Since the services interface allows very granular service calls, the church could provide an organization event calendar on the home page, a group event calendar on a group page, and a MyEvent calendar for an individual user.
The central user and group management system both authenticates users and authorizes access to their own information and to information managed on behalf of groups to which they belong. In this series, we’ll look at the implementation of the ASP.NET pages and the Web services that enable event notification and management. We’ll examine methods for increasing reliability and scalability of both the host Web sites and the PGS upon which they depend.
Sticking to the business at hand
The business layer of WiredChurch is composed of a series of “engines.” Each of these engines drives a set of functions. The Communications engine manages external e-mail, telephone, and postal mail correspondence with members. The WorkFlow engine maintains the state of current system activities and creates new processes based on a predefined action table. Both of these engines are implemented as Windows services, allowing them to work at a system level to keep these key functions active at all times. In the third article, we’ll see how the implementation allows us to improve reliability and scalability not only by developing the engines as Windows services but also by running the services on multiple machines at the same time.
The engines themselves use extensive asynchronous queuing technology.
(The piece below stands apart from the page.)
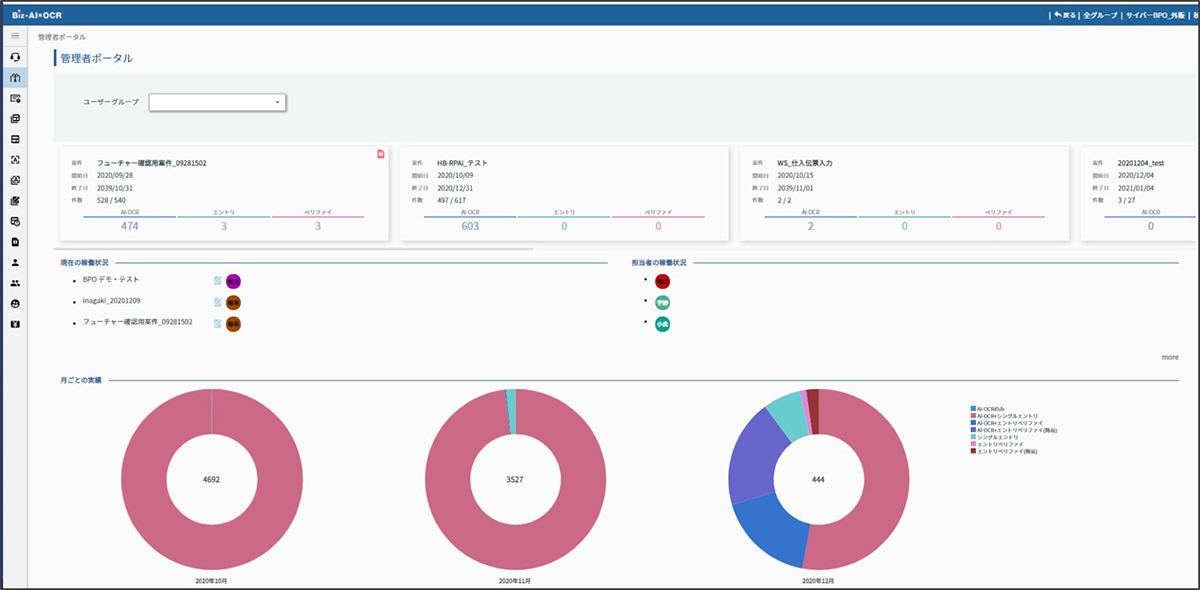Click the headset support icon in sidebar
The height and width of the screenshot is (590, 1200).
[x=15, y=57]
By decoupling the database from the business tier engines and the presentation layer services, WiredChurch becomes highly scalable and capable of running in both scale-up (more processors and memory in the same box) and scale-out (more boxes providing processors and memory) platforms. In the fourth article in this series, we’ll look at the theory behind using queuing technology to drive scalability and see how we’ve implemented it to support the event management functions.
Where did ADO go?
System architects with extensive ADO experience will scratch bald spots if they try to analyze ADO.NET using their understanding of ADO’s synchronous, connected nature. Microsoft designed ADO.NET as an asynchronous, disconnected replacement for ADO with scalability in mind. In the last article of this series, we’ll examine the way the WiredChurch system creates and manipulates ADO.NET datasets (the replacement for the ADO recordset) and also how it uses the .NET Framework to define data interchange based on XML messages that may or may not be persisted and manipulated using ADO.NET. We’ll show how and why WiredChurch implements almost all of its data manipulation using SQL Server 2000 stored procedures rather than implementing the data-handling code using .NET objects. Finally, we’ll discuss how to build a scalable and reliable architecture using this data-model assumption.
The case study should provide system architects with in-depth event notification and ASP.NET pages with the .NET Web services framework.